At midday, a relative lull is felt. The time when women go to pick up their children and the husband can come home. The phone starts ringing again. The call is short. A man who wonders about the number of women killed and the number of rapes, which seem enormous to him. “He monopolizes the line for nothing”, loose Lydia. A few minutes later, the cell phone lights up again. “You don’t know who to call? What’s going on ma’am? “ Yet another appalling situation: a man tried to kill his ex-partner, a 50-year-old disabled woman. “It would be good if you made a complaint to protect yourself, otherwise you will live in fear all your life. ” The listener recommends an association in Calvados and to ask for a protection order. The alert is also given on the well-oiled mechanisms of the aggressors. “If he comes back and says ‘I’m going to get treatment, I love you, I’m going to kill myself’, cover your ears, madam. Has he done it several times? Of course…”

Access to expand

In this well-established system, a few points can still be improved, such as its accessibility to women with disabilities or who do not speak French.

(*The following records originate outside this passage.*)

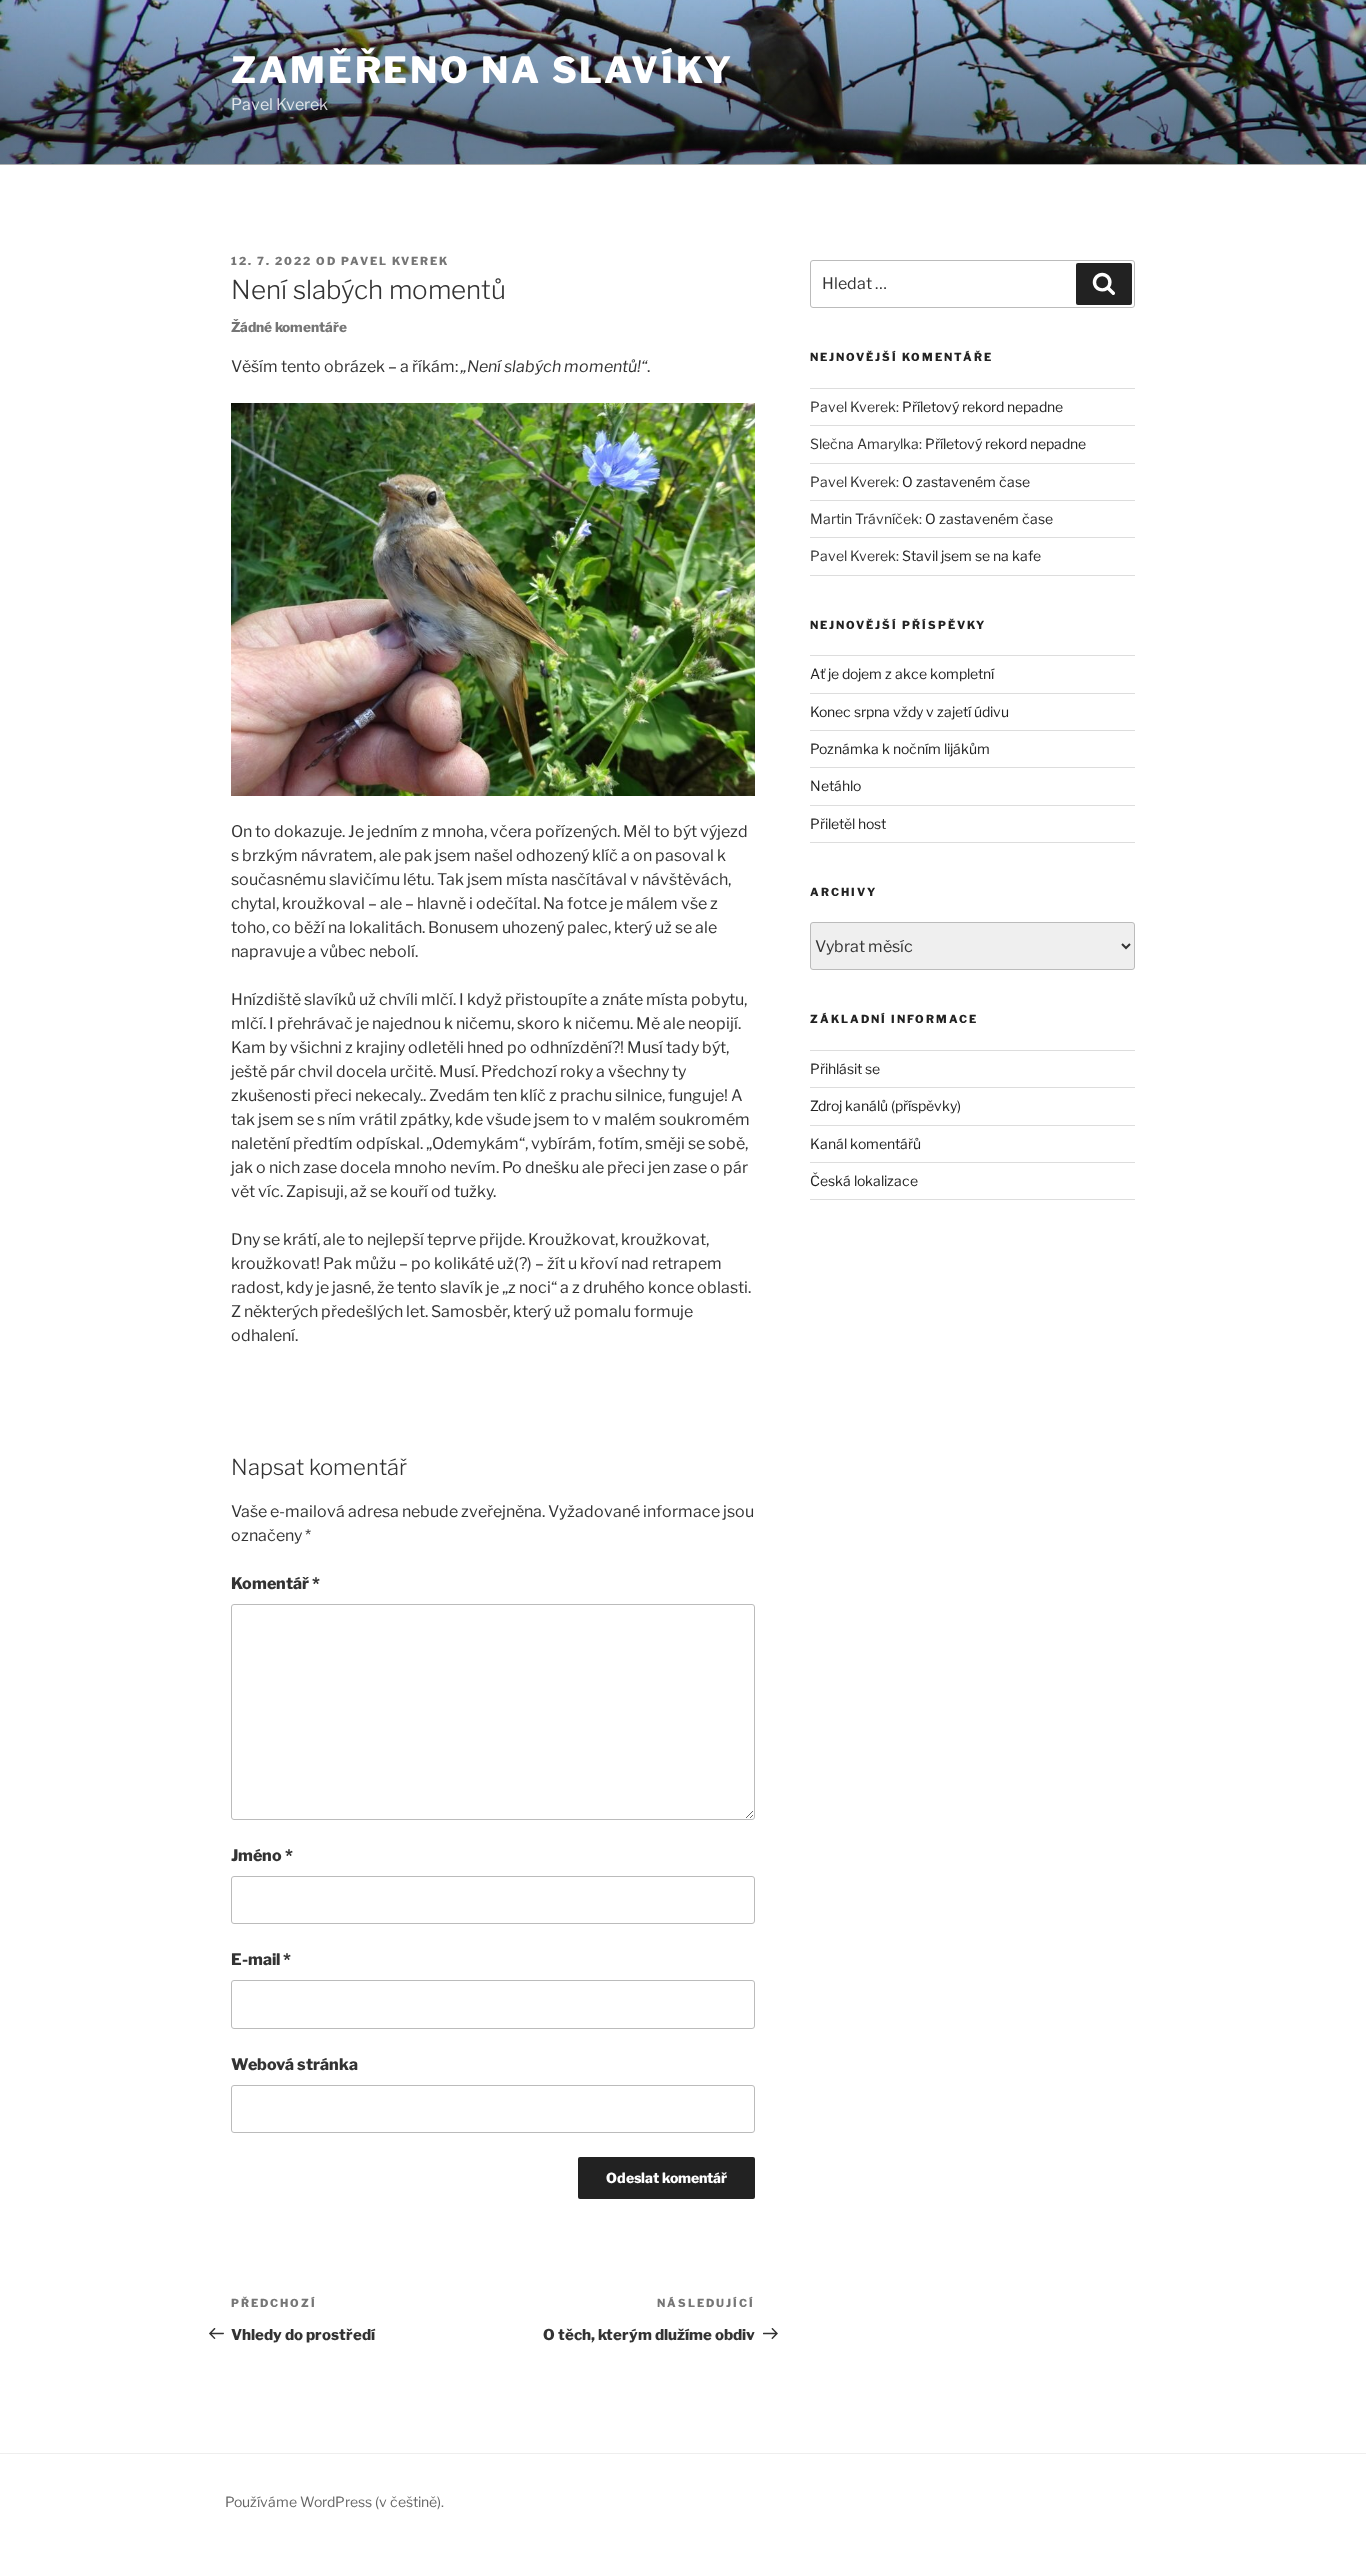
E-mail (261, 1959)
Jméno (262, 1855)
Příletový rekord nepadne (982, 406)
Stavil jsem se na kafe (971, 555)
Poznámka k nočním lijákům (900, 748)
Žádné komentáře (289, 327)
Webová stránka (294, 2064)
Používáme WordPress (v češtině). (334, 2501)
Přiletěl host (848, 823)
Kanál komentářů (865, 1143)
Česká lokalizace (864, 1180)
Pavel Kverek (395, 261)
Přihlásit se (845, 1068)
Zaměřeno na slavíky (482, 70)
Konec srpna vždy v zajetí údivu (909, 711)
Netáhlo (835, 785)
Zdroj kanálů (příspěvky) (885, 1105)
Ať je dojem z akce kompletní (902, 673)
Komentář (275, 1583)
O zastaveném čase (966, 481)
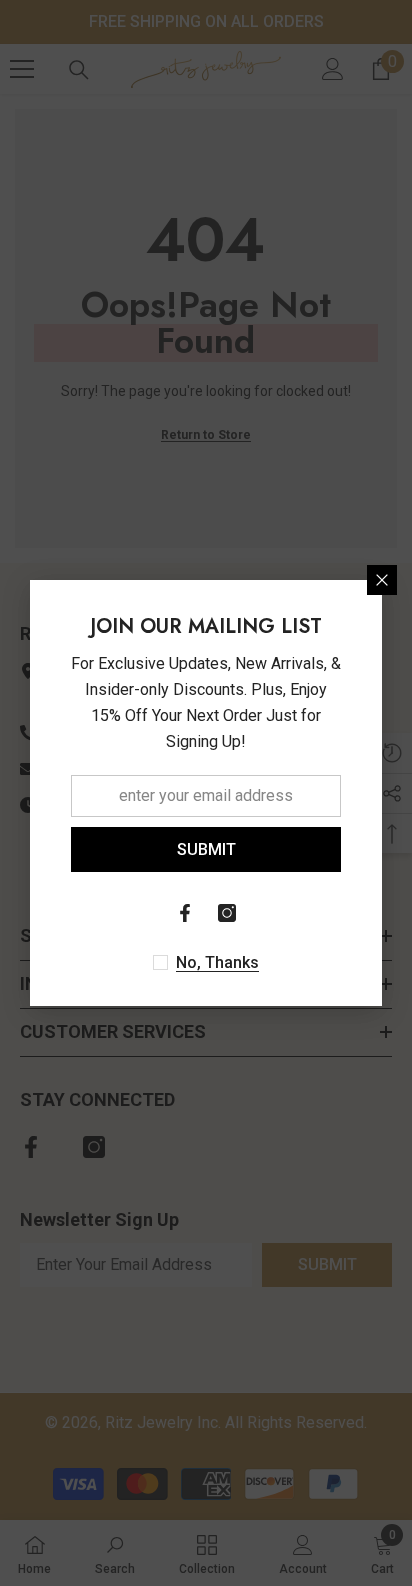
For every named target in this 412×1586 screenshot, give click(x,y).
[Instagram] (227, 913)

A project already underway, also mentioned by the minister in the context of the public contract. “We have multilingual listening but it is still insufficient. We must try to provide an answer to foreign women ”, adds Françoise Brié. The challenge ? Reach as many women as possible to save as many as possible. It’s hard not to think of the 149 women who weren’t so lucky, killed by their spouse or ex-spouse in 2019. And dozens of other feminicides already perpetrated in 2020. A funeral litany that particularly affects Lydia: “We wonder what would have happened if they had contacted us or we say to ourselves that perhaps they should have done so …”



Paris, November 27, 2020, at the 3919 listening center.


© Cha Gonzalez
Paris, November 27, 2020, at the 3919 listening center.

(1) The first name has been changed and elements have been modified to preserve the safety of the victims.